HMRC’s 28 days to delete unlawfully obtained biometric data

In a statement released on 3rd May, the Information Commissioner’s Office reiterated their decision to issue HMRC a preliminary enforcement notice in early April. This initial notice was based on an investigation conducted by the ICO after a complaint from Big Brother Watch concerning HMRC’s Voice ID service on a number of the department’s helplines since January 2017.


The voice authentication for customer verification uses a type of biometric data considered special category information under the GDPR, and is therefore subject to stricter conditions. ICO’s investigation found that HMRC did “not give customers sufficient information about how their biometric data would be processed and failed to give them the chance to give or withhold consent.” HMRC was therefore in breach of GDPR.

The preliminary enforcement notice issued by the ICO on April 4th stated that HMRC must delete all data within the Voice ID system for which the department was never given explicit consent to have or use.
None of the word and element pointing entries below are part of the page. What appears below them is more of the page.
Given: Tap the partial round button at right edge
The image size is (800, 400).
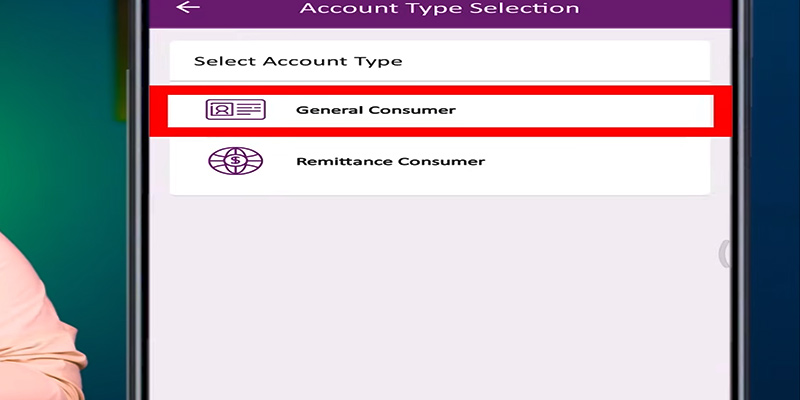Looking at the screenshot, I should tap(724, 254).
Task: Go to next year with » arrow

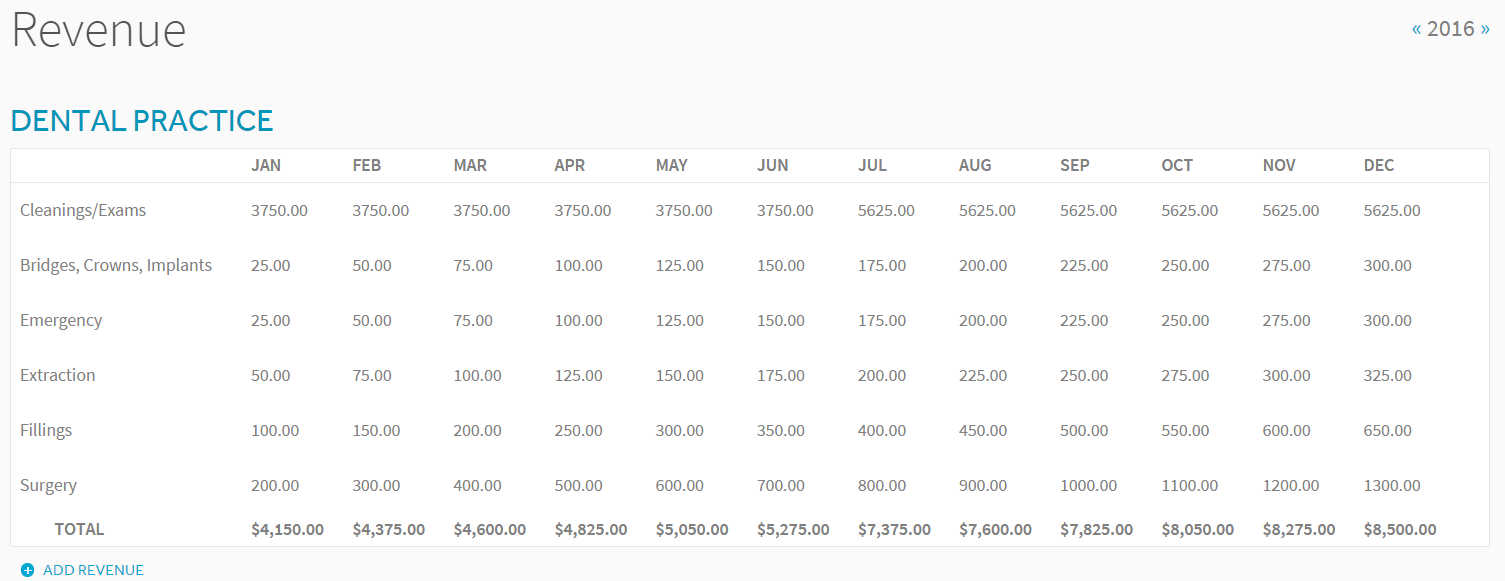Action: [1485, 29]
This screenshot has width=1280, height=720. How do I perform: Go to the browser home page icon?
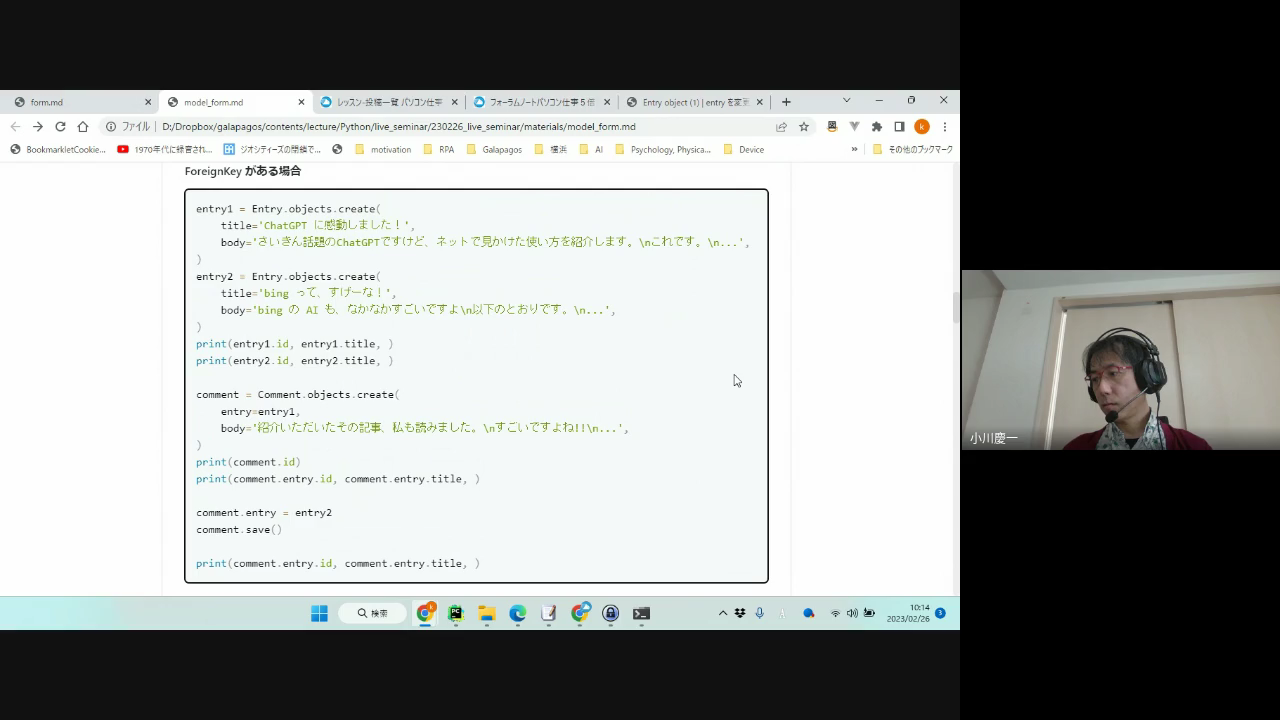pos(83,127)
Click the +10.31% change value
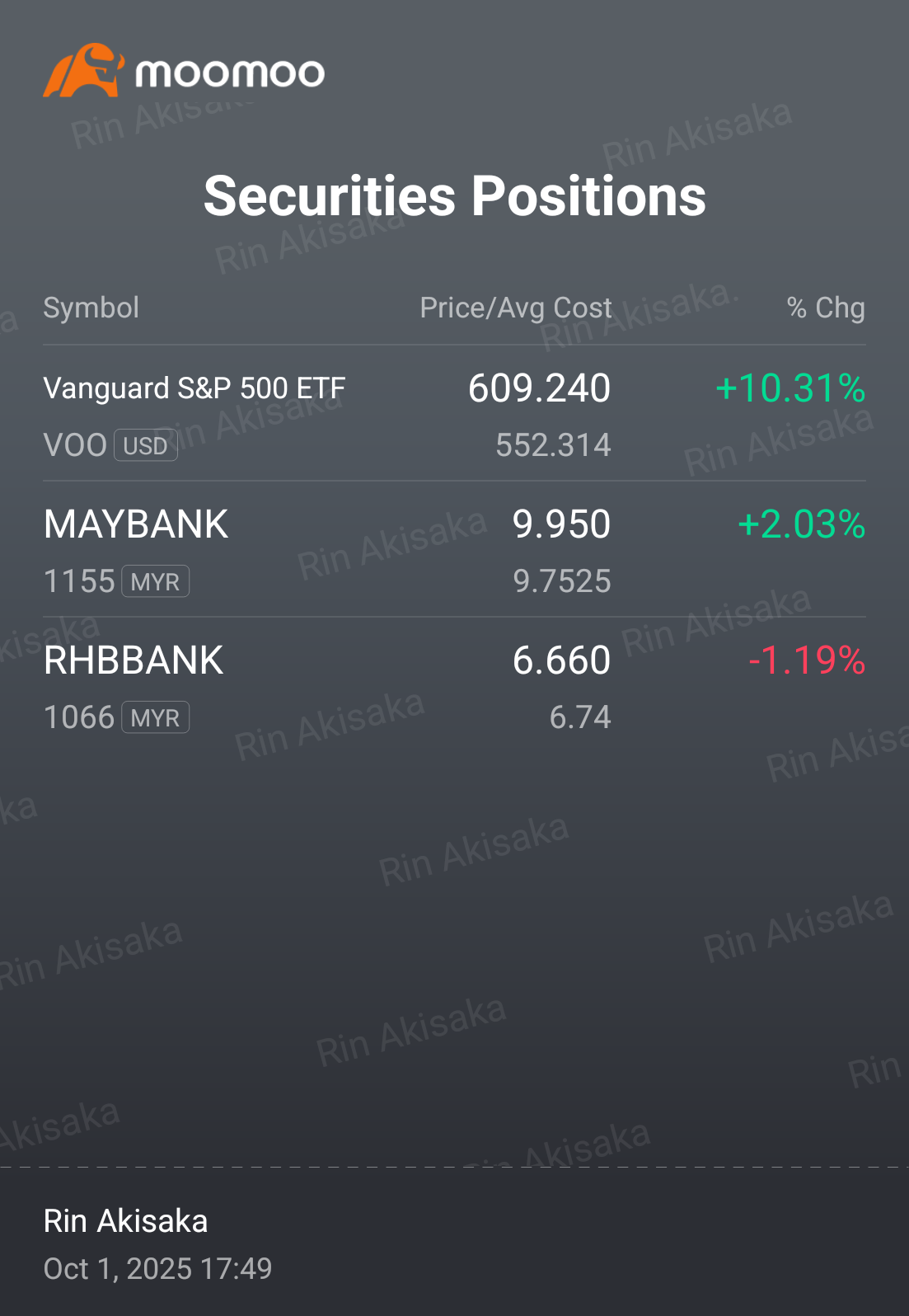909x1316 pixels. tap(790, 388)
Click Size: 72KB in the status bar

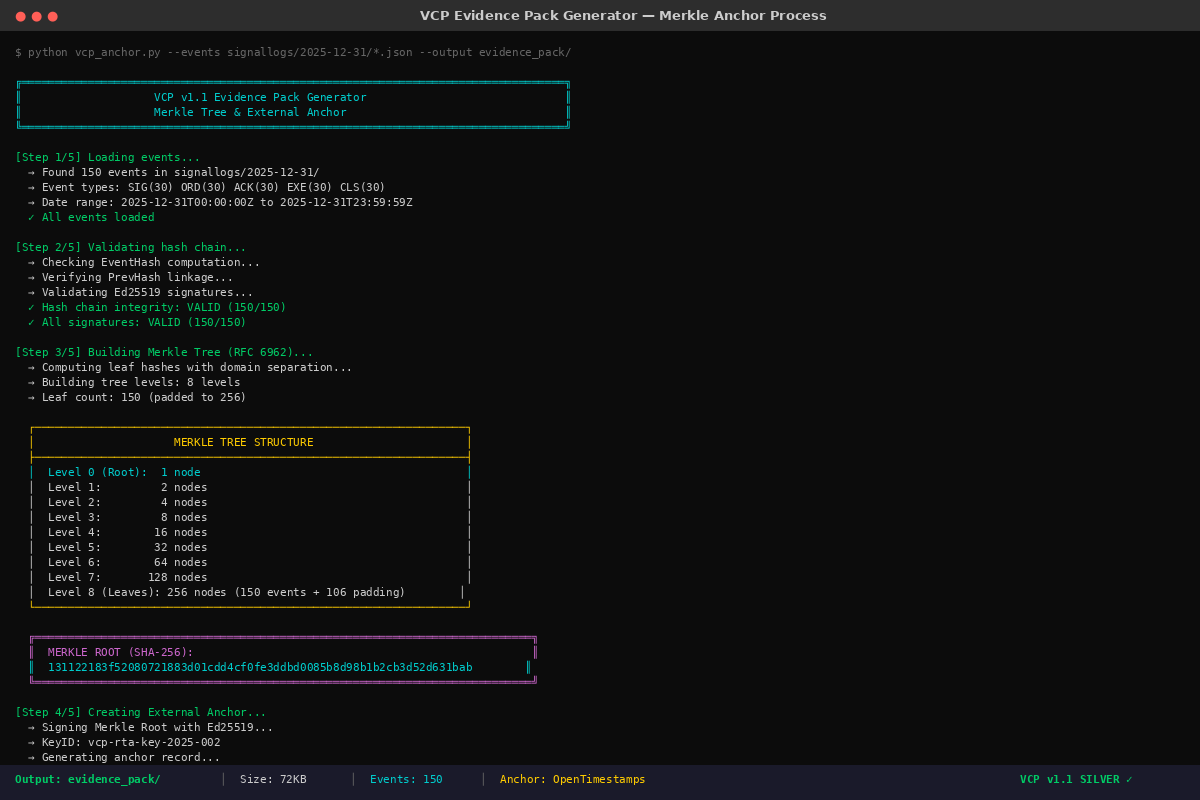tap(273, 779)
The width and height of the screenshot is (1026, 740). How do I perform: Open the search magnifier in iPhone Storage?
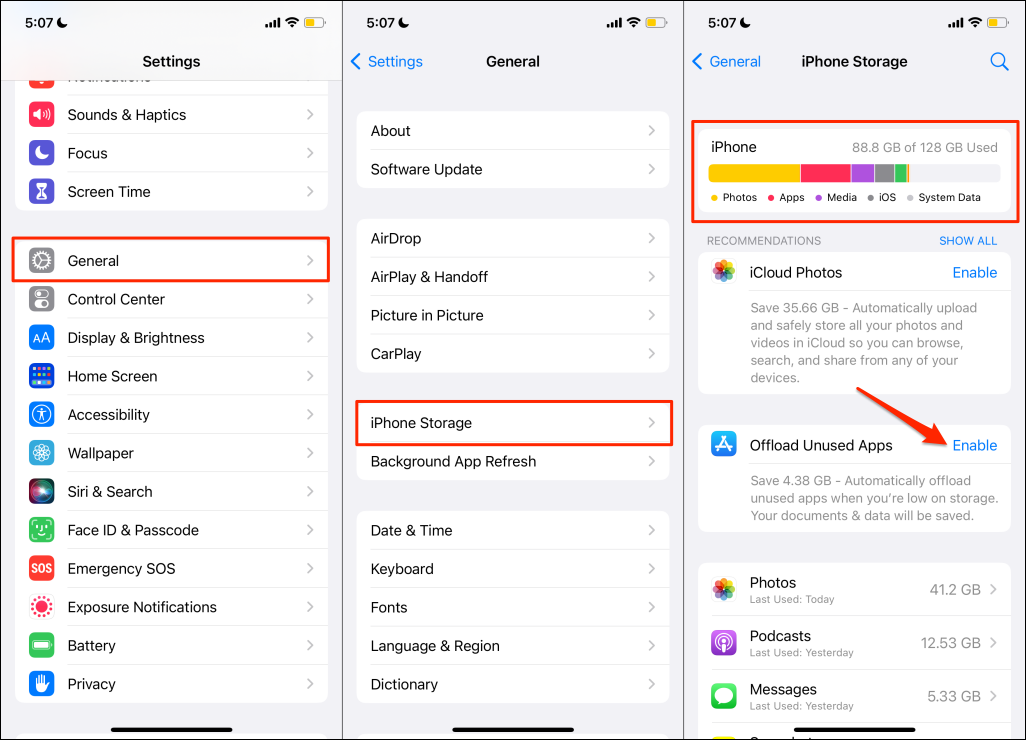[999, 62]
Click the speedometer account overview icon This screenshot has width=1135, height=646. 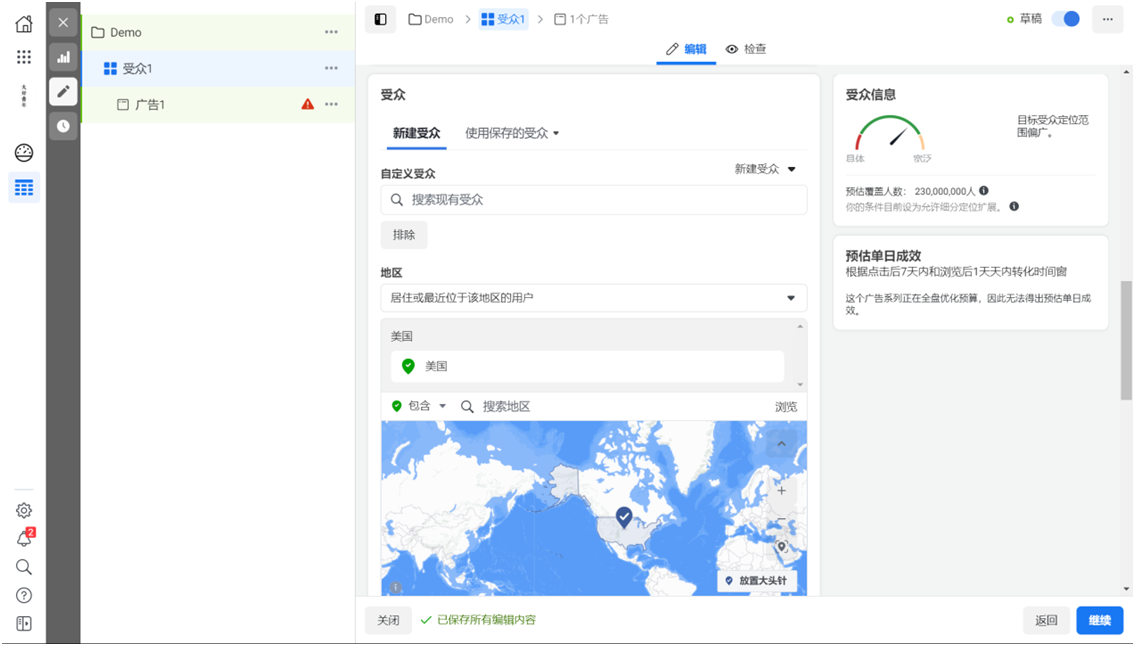pos(23,152)
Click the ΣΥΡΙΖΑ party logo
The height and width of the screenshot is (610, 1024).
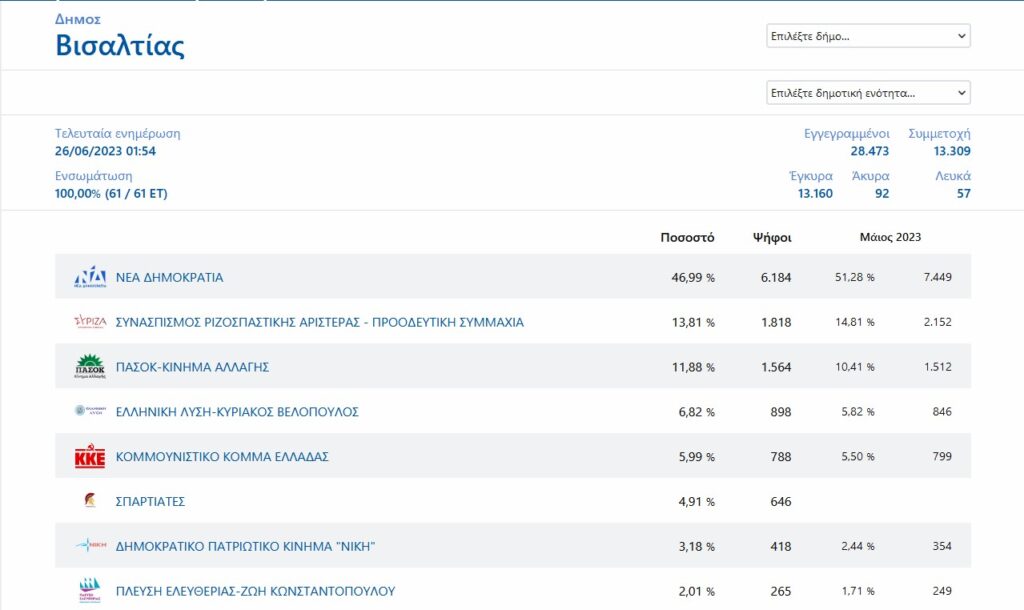pyautogui.click(x=90, y=322)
According to Big Brother Watch, this data amounted to approximately five million records of customers’ voices. These records would have been obtained on HMRC’s helplines, but due to poor data security policy for the Voice ID system, the customers had no means of explicitly consenting to HMRC’s processing of this data.

Steve Wood, Deputy Commissioner at the ICO, stated, “We welcome HMRC’s prompt action to begin deleting personal data that it obtained unlawfully. Our investigation exposed a significant breach of data protection law – HMRC appears to have given little or no consideration to it with regard to its Voice ID service.”

The final enforcement notice is expected 10th May. This will give HMRC a twenty-eight-day timeframe to complete the deletion of this large compilation of biometric data.

The director of Big Brother Watch, Silkie Carlo, was encouraged by the ICO’s actions:

“To our knowledge, this is the biggest ever deletion of biometric IDs from a state-held database. This sets a vital precedent for biometrics collection and the database state, showing that campaigners and the ICO have real teeth and no government department is above the law.”

 Harry Smithson, May 2019. 

Be Data Aware: the ICO’s campaign to improve data awareness

As the Information Commissioners Office’s ongoing investigation into the political weaponisation of data analytics and harvesting sheds more and more light on the reckless use of ‘algorithms, analysis, data matching and profiling’ involving personal information, consumers are becoming more data conscious. The ICO, as of 8th May, has launched an awareness campaign, featuring a video, legal factsheets reminding citizens of their rights under GDPR, and advice guidelines on internet behaviour. Currently the campaign is floating on Twitter under #BeDataAware.


While the public is broadly aware of targeted marketing, and fairly accustomed to the process of companies attempting to reach certain demographics, the political manipulation of data is considered, if not a novel threat, then a problem compounded by the new frontier of online data analytics. Ipsos MORI’s UK Cyber Survey conducted on behalf of the DCMS found that 80% of respondents considered cyber security to be a ‘high priority,’ but that many of these people would not be in groups likely to take much action to prevent cybercrime personally. What this could indicate is that while consumers may be concerned about cybercrime being used against themselves, they are also aware of broader social, economic and political dangers that the inappropriate or illegal use of personal information poses.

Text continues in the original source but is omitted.